Vacurova E, Trnovska J, Svoboda P, Skop V, Novosadova V, Reguera DP, Petrezselyová S, Piavaux B, Endaya B, Spoutil F, Zudova D, Stursa J, Melcova M, Bielcikova Z, Werner L, Prochazka J, Sedlacek R, Huttl M, Hubackova SS, Haluzik M, Neuzil J. Mitochondrially targeted tamoxifen alleviates markers of obesity and type 2 diabetes mellitus in mice. Nat Commun. 2022;13(1):1866.

Neckář J, Hye Khan MA, Gross GJ, Cyprová M, Hrdlička J, Kvasilová A, Falck JR, Campbell WB, Sedláková L, Škutová Š, Olejníčková V, Gregorovičová M, Sedmera D, Kolář F, Imig JD. Epoxyeicosatrienoic acid analog EET-B attenuates post-myocardial infarction remodeling in spontaneously hypertensive rats. Clin Sci (Lond). 2019;133(8):939-951.

Mechanisms of protective effects of empagliflozin – the role of HIF-1α

Laboratory name: Experimental Hypertension

Supervisor (email): Ivana Vaněčková, ivana.vaneckova@fgu.cas.cz

Laboratory website

PhD project: Mechanisms of protective effects of empagliflozin – the role of HIF-1α

Gliflozins, the inhibitors of sodium-glucose cotransporter type-2 (SGLT-2), are primarily antidiabetics, whose benefits have been demonstrated in many cardiovascular diseases. Although the principle mechanism of actions of SGLT-2 inhibitors is known – the blockade of the sodium-glucose co-transporter in the proximal tubule, leading to glycosuria and natriuresis – there are additional metabolic as well as anti-inflammatory and anti-oxidant effects beyond. In this context, the role of hypoxia-inducible factor-1α (HIF-1α) is newly discussed as the potential mechanism underlying gliflozin’s beneficial effects. Hypoxia-inducible factors belong to transcription factors that control the transcription rate of genes involved in angiogenesis, metabolism, erythropoiesis, and apoptosis, as well as inflammation and fibrosis, their effects being dependent on the oxygen level.

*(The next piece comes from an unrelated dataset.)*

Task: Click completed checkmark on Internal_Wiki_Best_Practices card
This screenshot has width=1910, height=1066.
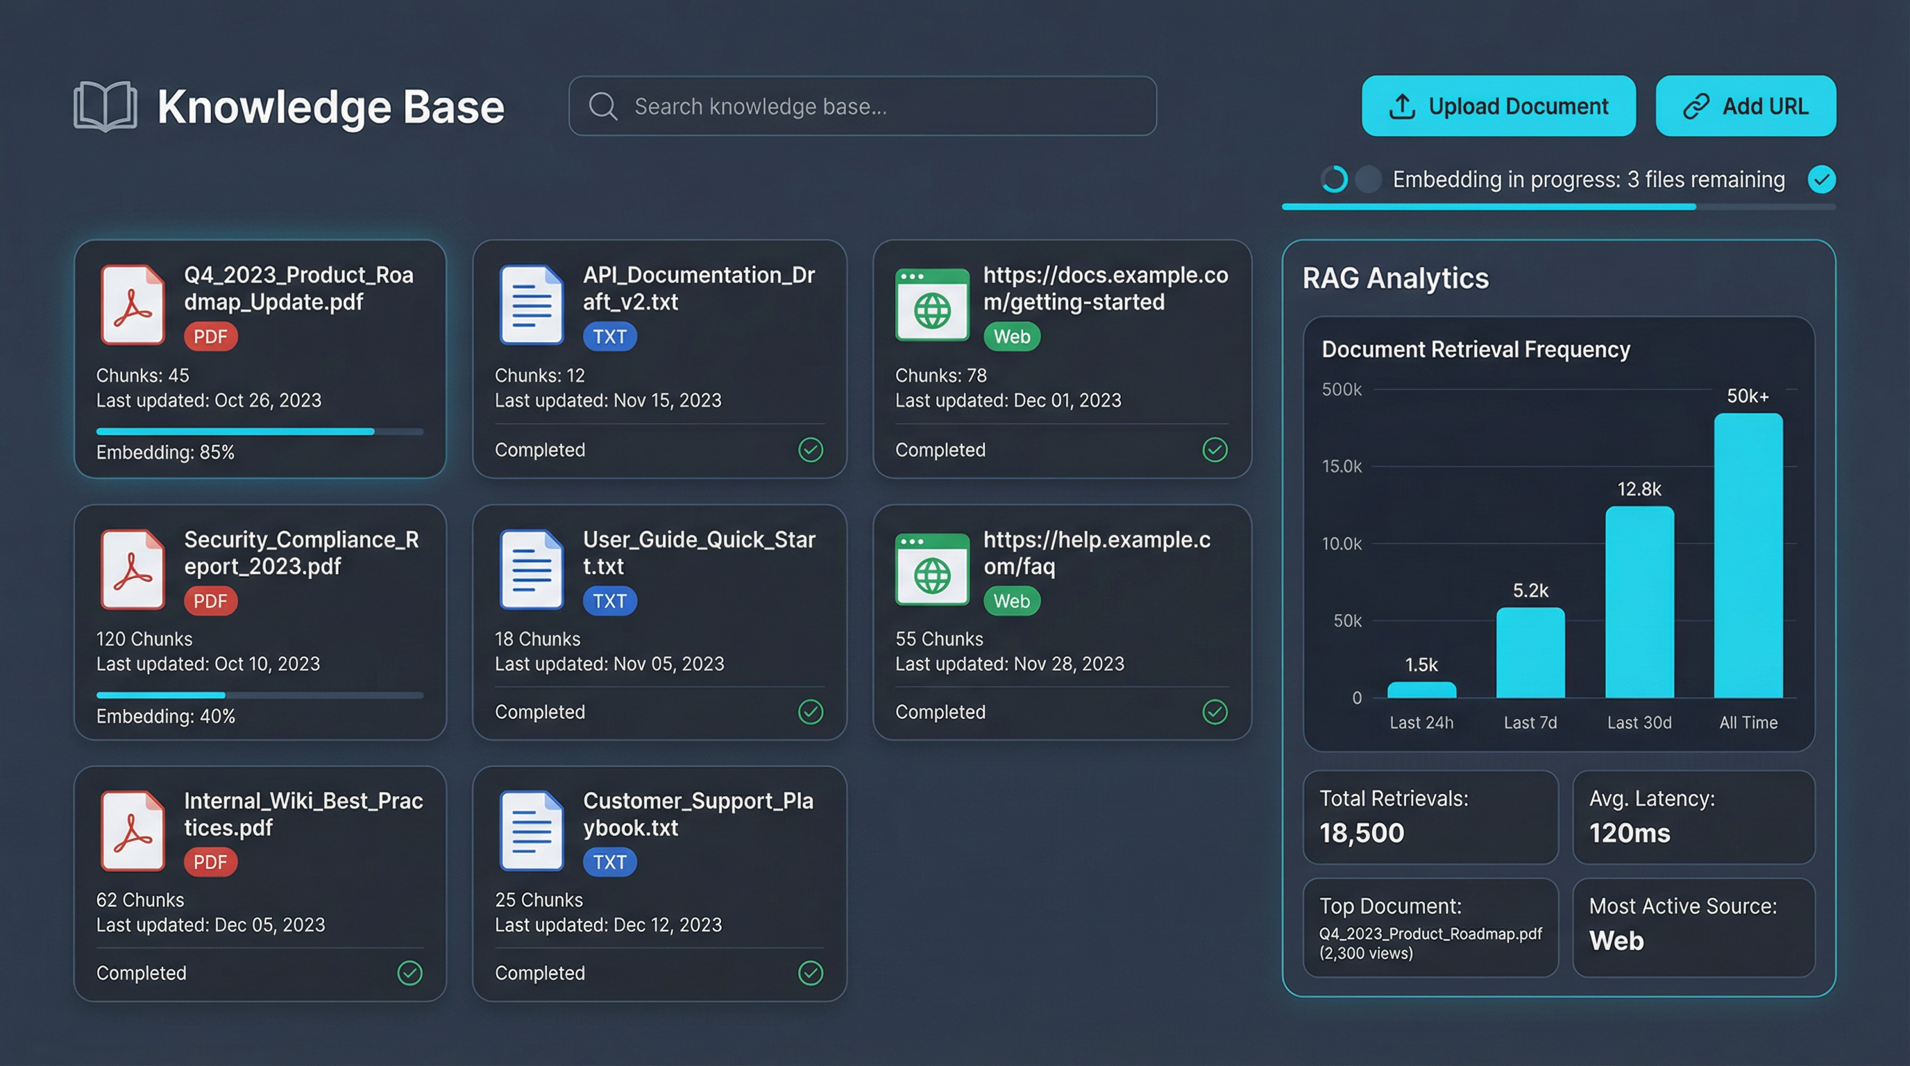Action: 410,973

Using two unique rat strains – HIF-1α knockouts – we will analyze whether HIF1α is the underlying factor responsible for the beneficial effects of empagliflozin under normoxic and hypoxic conditions. We shall investigate the effects of chronic empagliflozin treatment on cardiac, hepatic, metabolic, and renal parameters in normotensive and hypertensive rat strains fed a diet rich in fat, fructose, and cholesterol with a focus on the role of HIF-1α and hypoxia in its beneficial actions.

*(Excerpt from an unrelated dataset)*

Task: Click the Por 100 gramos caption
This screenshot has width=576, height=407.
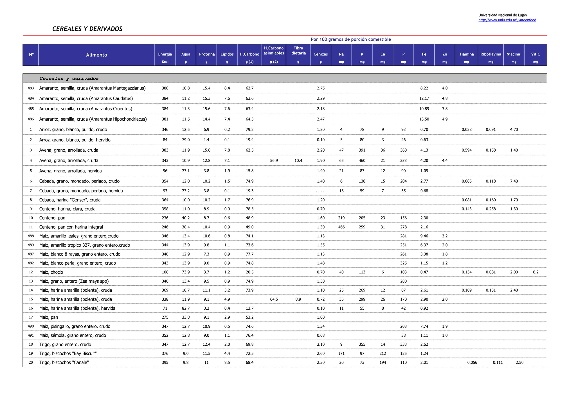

Candidate’s profile (requirements):

For this project, we seek students with a master’s degree in biomedical sciences (physiology, biochemistry and molecular biology, general medicine). We offer experimentally interesting and methodologically complex scientific work (from whole body to molecular biology methods) on a hot topic in contemporary biomedical experimental and clinical research. Our laboratory has extensive experience in cardiovascular research and successfully supervising PhD students.

References:

Malínská H, Hüttl M, Marková I, Miklánková D, Hojná S, Papoušek F, Šilhavý J, Mlejnek P, Zicha J, Hrdlička J, Pravenec M, Vaněčková I. Beneficial effects of empagliflozin are mediated by reduced renal inflammation and oxidative stress in spontaneously hypertensive rats expressing human C-reactive protein. Biomedicines. 2022;10(9):2066.

Hojná S, Rauchová H, Malínská H, Marková I, Hüttl M, Papoušek F, Behuliak M, Miklánková D, Vaňourková Z, Neckář J, Kadlecová M, Kujal P, Zicha J, Vaněčková I. Antihypertensive and metabolic effects of empagliflozin in Ren-2 transgenic rats, an experimental non-diabetic model of hypertension. Biomed Pharmacother. 2021;144:112246.